• **Document text**:
PHP 5.4's simplified string offset reading

2019-04-21 11:48发布

问题:

As many of you already know, PHP 5.4 alpha has been released. I have a question regarding the following.

Simplified string offset reading. $str[1][0] is now a legal construct.

How exactly does $str[1][0] work?

EDIT: http://php.net/releases/NEWS_5_4_0_alpha1.txt

回答1:

This is a side effect, and was mentioned in the proposal here: http://php.markmail.org/thread/yiujwve6zdw37tpv

The feature is speed/optimization of string offsets.

Hi,

Recently I noticed that reading of string offset is performed in two steps. At first special string_offset variant of temporary_variable is created in zend_fetch_dimension_address_read() and then the real string value is created in _get_zval_ptr_var_string_offset().

I think we can create the real string in the first place. This makes 50% speed-up on string offset reading operation and allows to eliminate some checks and conditional brunches in VM.

• **Extracted records**:
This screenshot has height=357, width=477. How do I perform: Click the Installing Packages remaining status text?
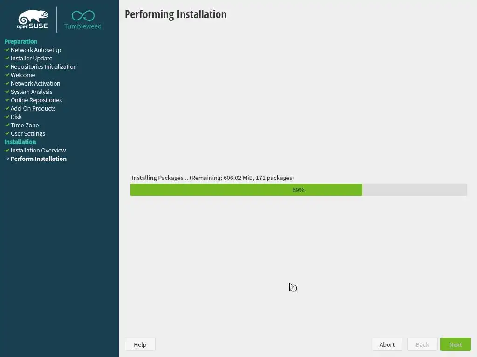(x=212, y=178)
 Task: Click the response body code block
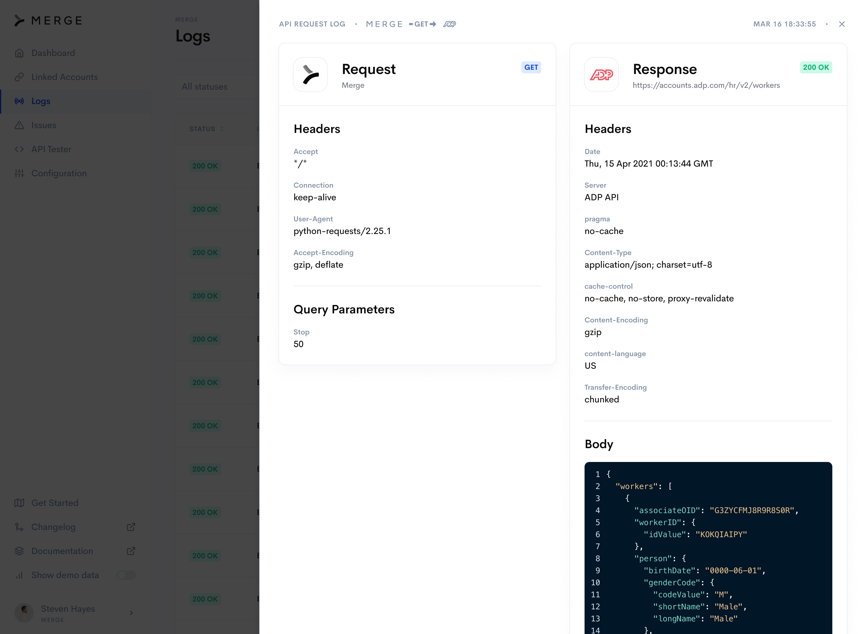[708, 549]
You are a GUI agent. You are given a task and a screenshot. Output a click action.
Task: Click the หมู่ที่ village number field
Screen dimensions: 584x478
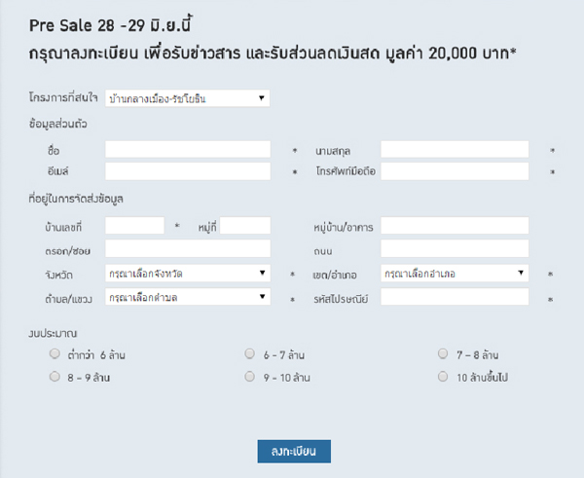click(x=245, y=226)
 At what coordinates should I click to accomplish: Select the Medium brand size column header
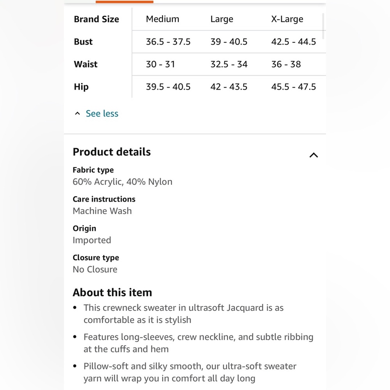click(x=162, y=19)
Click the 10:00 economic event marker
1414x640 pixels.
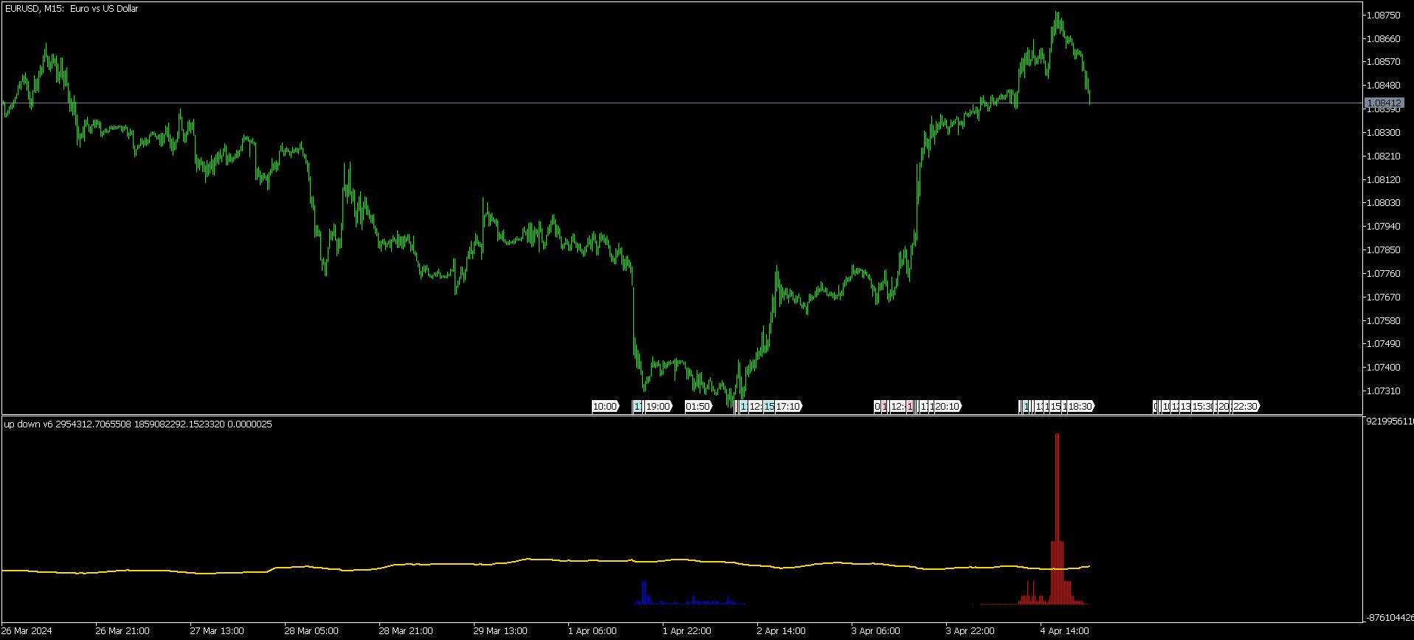[x=605, y=406]
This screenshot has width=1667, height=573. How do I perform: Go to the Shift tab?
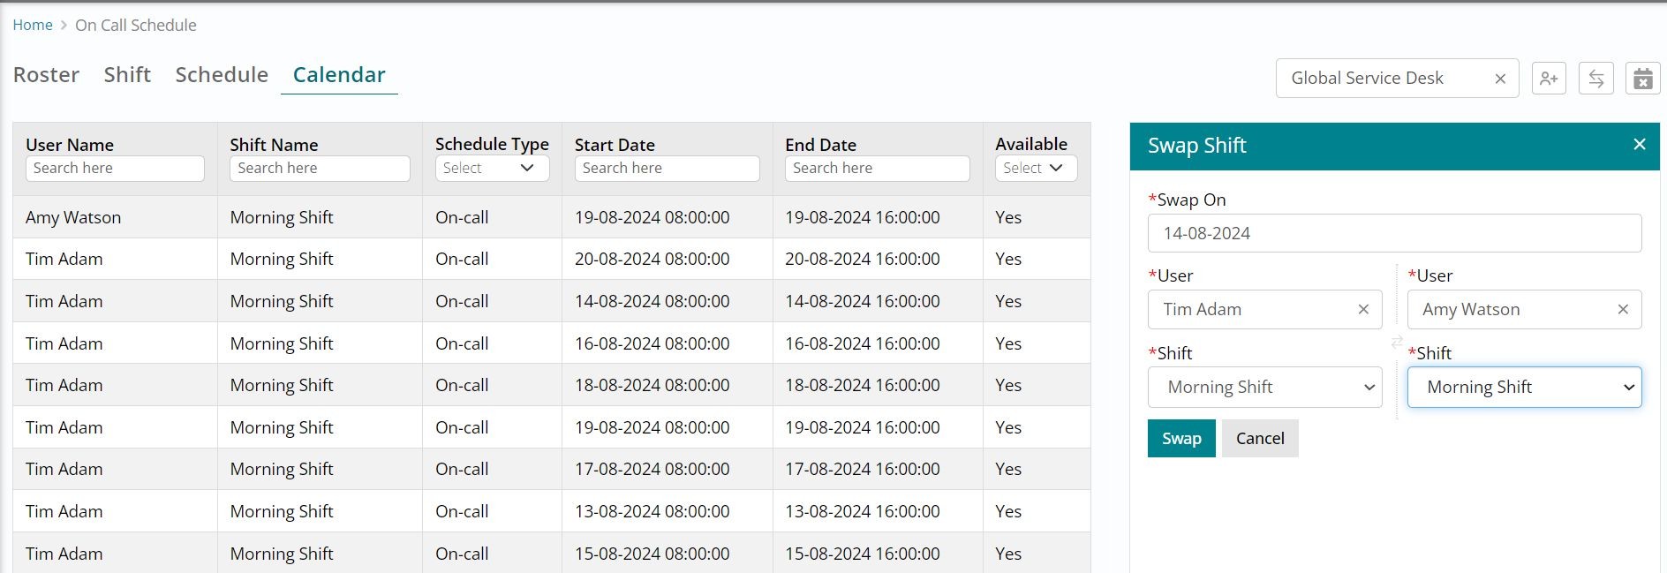click(x=127, y=75)
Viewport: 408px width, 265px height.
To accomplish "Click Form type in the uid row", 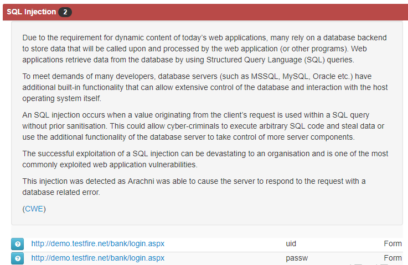I will (x=392, y=243).
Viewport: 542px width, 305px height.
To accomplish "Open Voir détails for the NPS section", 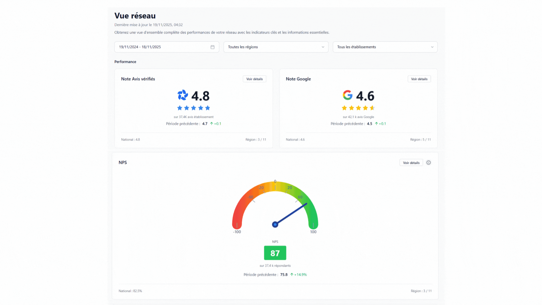I will pyautogui.click(x=411, y=162).
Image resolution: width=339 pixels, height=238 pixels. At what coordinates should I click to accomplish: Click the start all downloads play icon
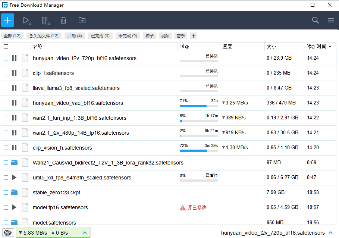point(26,21)
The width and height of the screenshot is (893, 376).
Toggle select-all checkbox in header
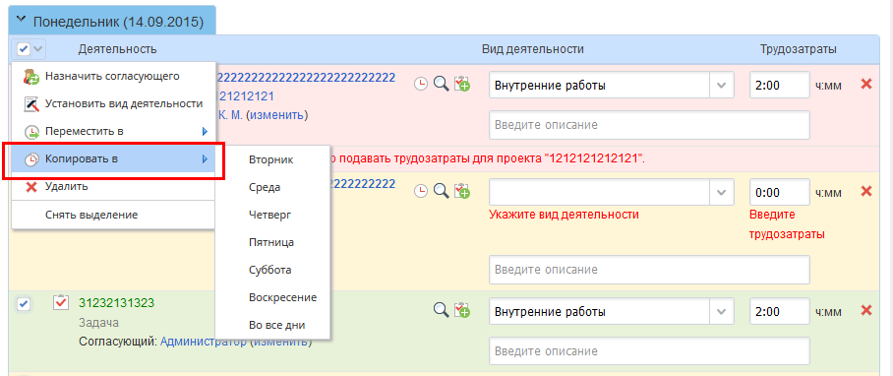coord(24,49)
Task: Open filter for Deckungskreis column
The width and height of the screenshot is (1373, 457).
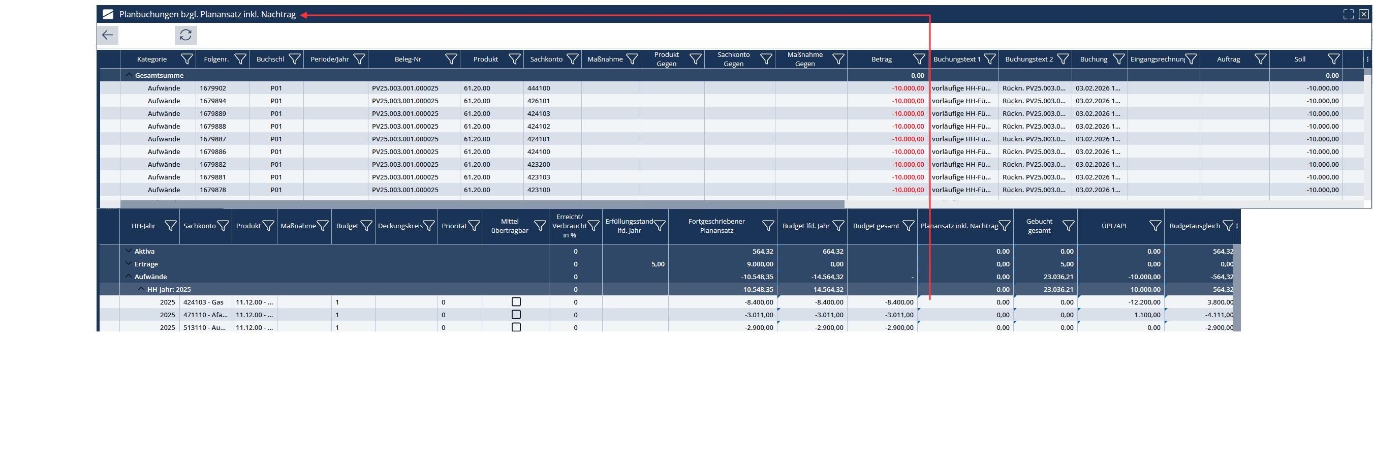Action: click(429, 226)
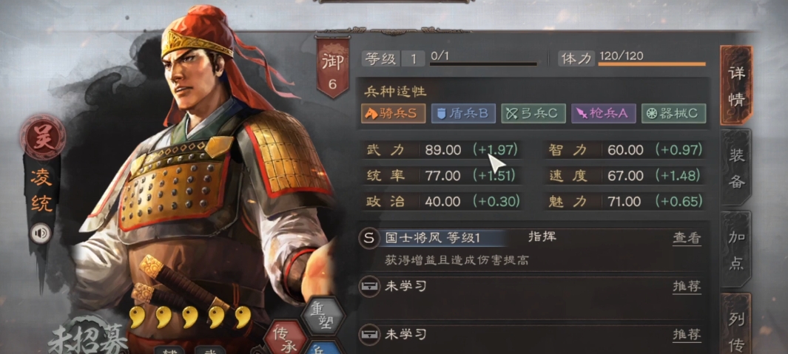Switch to the 详情 details tab

(736, 85)
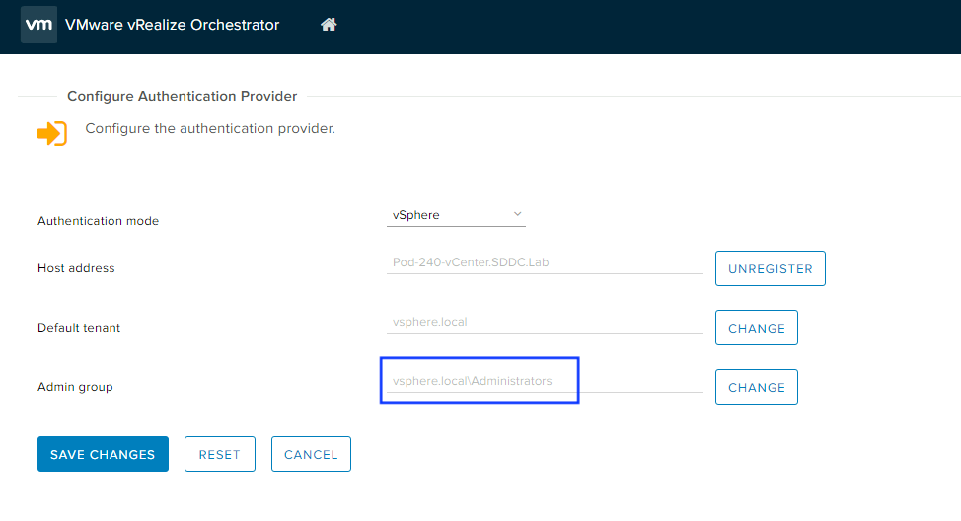
Task: Click the Admin group label
Action: (x=75, y=387)
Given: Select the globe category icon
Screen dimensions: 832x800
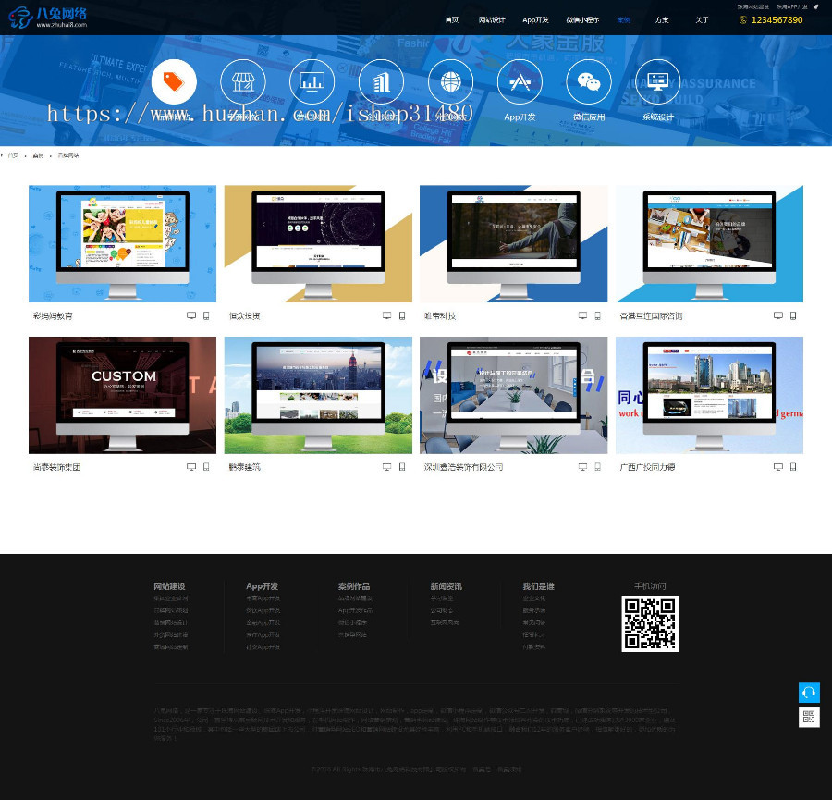Looking at the screenshot, I should (450, 81).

• **Jobs**:
1. Answer the following from the text on PHP 5.4 string offsets:
(a) Which construct does the release note call legal?
(b) How large a speed-up on string offset reading does the proposal report?
(c) In which function is the special string_offset variant of temporary_variable created?
2. Extract each line of the records that contains the string "Viewport". Case matters.

• **Solution list**:
1.
(a) $str[1][0]
(b) 50%
(c) zend_fetch_dimension_address_read()

2.
Viewport: 408px width, 265px height.
Viewport: 542px width, 305px height.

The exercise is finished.